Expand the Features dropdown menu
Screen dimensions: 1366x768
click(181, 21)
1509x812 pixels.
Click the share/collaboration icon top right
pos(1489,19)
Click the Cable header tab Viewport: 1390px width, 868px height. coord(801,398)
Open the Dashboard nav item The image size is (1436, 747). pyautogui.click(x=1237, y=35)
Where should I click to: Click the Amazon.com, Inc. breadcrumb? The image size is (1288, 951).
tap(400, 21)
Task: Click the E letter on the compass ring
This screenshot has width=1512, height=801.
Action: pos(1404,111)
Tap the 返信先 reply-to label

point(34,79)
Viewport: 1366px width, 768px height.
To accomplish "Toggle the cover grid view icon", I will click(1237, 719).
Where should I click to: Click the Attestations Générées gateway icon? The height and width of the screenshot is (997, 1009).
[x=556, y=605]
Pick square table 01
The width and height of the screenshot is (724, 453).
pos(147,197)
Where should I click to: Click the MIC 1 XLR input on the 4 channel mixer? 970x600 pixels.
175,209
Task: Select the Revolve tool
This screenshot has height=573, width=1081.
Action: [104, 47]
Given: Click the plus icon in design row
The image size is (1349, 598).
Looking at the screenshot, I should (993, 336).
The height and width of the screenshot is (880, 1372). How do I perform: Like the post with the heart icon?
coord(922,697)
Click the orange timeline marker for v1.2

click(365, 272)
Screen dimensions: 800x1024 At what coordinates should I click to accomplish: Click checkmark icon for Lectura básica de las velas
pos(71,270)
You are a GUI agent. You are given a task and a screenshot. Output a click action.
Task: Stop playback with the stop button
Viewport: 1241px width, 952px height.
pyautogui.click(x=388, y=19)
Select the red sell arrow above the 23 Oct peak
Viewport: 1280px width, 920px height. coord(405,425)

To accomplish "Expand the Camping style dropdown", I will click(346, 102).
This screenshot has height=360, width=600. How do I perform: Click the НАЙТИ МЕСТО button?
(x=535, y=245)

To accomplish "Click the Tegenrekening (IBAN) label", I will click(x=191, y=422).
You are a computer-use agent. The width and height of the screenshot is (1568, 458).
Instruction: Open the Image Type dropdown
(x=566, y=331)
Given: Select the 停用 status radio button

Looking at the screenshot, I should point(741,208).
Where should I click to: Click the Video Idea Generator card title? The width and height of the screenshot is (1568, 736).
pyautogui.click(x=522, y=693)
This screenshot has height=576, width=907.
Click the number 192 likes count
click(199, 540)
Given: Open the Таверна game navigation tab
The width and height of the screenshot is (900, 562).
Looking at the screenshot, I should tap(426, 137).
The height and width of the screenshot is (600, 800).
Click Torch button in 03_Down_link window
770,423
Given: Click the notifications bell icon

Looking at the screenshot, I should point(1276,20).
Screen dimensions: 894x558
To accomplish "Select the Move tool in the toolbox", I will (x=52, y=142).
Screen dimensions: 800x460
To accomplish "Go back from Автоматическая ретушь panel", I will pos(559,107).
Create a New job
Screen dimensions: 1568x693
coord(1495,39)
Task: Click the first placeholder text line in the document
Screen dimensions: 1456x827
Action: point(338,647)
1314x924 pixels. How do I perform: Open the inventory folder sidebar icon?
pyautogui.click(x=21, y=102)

※ ※ ※

:: Task description ::
Would you please transcribe the lines above exactly, starting with the first line of the material and ending with the line that has "Open the Dashboard"?

:: Answer for the task ::
Expand the Features dropdown menu
Screen dimensions: 1366x768
click(181, 21)
1509x812 pixels.
Click the share/collaboration icon top right
pos(1489,19)
Click the Cable header tab Viewport: 1390px width, 868px height. coord(801,398)
Open the Dashboard nav item The image size is (1436, 747). pyautogui.click(x=1237, y=35)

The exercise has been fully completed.